5. It is now argued for the defendant-appellants that, even if the lower appellate Court is correct in holding that the land is not an agricultural holding and therefore the reference by the Munsiff under Section 202 was incorrect, still as that section directs the defendants to bring a suit in the revenue Court, such a suit is binding on the parties in the civil Court. The learned counsel stated that if his clients, the present defendant appellants, had instituted a suit for a declaration, under Section 95, Act 2 of 1901, such a suit, if decided before proceedings in the civil Court, would be binding on the parties and that it would not be open to the unsuccessful party to ask for a decision of the civil Court, that the decision of the revenue Court under Section 95 was incorrect on the ground that the land was a grove and not an agricultural holding. But, as pointed out by the learned counsel for the respondent, there is a difference in the procedure under Section 202. When the Munsiff passed the order under Section 202, the plaintiff did not have an opportunity of putting forward the plea in the revenue Court that the revenue Court had no jurisdiction to entertain the suit, and accordingly he did not put forward any such plea. If he had put forward such a plea, the revenue Court would have refused to entertain it, because there was the order of the civil Court under 8. 202, Tenancy Act, directing the defendants to file a suit in the revenue Court and that order not having been set aside then was binding on the parties.
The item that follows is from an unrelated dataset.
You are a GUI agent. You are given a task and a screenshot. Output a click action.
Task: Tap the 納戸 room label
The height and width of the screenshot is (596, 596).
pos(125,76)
6. Accordingly we consider that this circumstance makes a distinction between a suit brought in consequence of an order under Section 202 and an independent suit brought under Section 95. It is for this reason that we consider that it was open to the plaintiff to raise the question before the lower appellate Court as to whether the Munsiff was correct in making a reference to the revenue Court; and when the lower appellate Court came to the finding that the Munsiff was not entitled to make such a reference, then the lower appellate Court was not bound by Section 202(2) and need not dispose of the suit in accordance with the final decision of the revenue Court. We may refer to a somewhat similar case reported in Dhandei Kuar v. Chotu Lal A.I.R. 1922 All. 442. This was a first appeal to this Court from a decision by a Subordinate Judge in which the plaintiff had sued for possession of a number of villages, a market, groves and several houses. The defendant applied before the Subordinate Judge for a reference to the revenue Court under Section 202, Agra Tenancy Act, as he alleged that he was the tenant of the property in dispute. The Subordinate Judge made an order directing the defendant to institute a suit in the revenue Court for establishment of his right and decided the suit in accordance with what he considered to be the decision of the revenue Court. This Court in first appeal held that the Subordinate Judge was wrong in making a reference under Section 202, Agra Tenancy Act, and accordingly held that the decision of the revenue Court was rot binding on the civil Court. The matter had also been considered in a previous case between the same parties, reported in 39 All. 254.
7. Accordingly we consider that the lower appellate Court was entitled to grant the decree to the plaintiff, and we dismiss this second appeal with costs.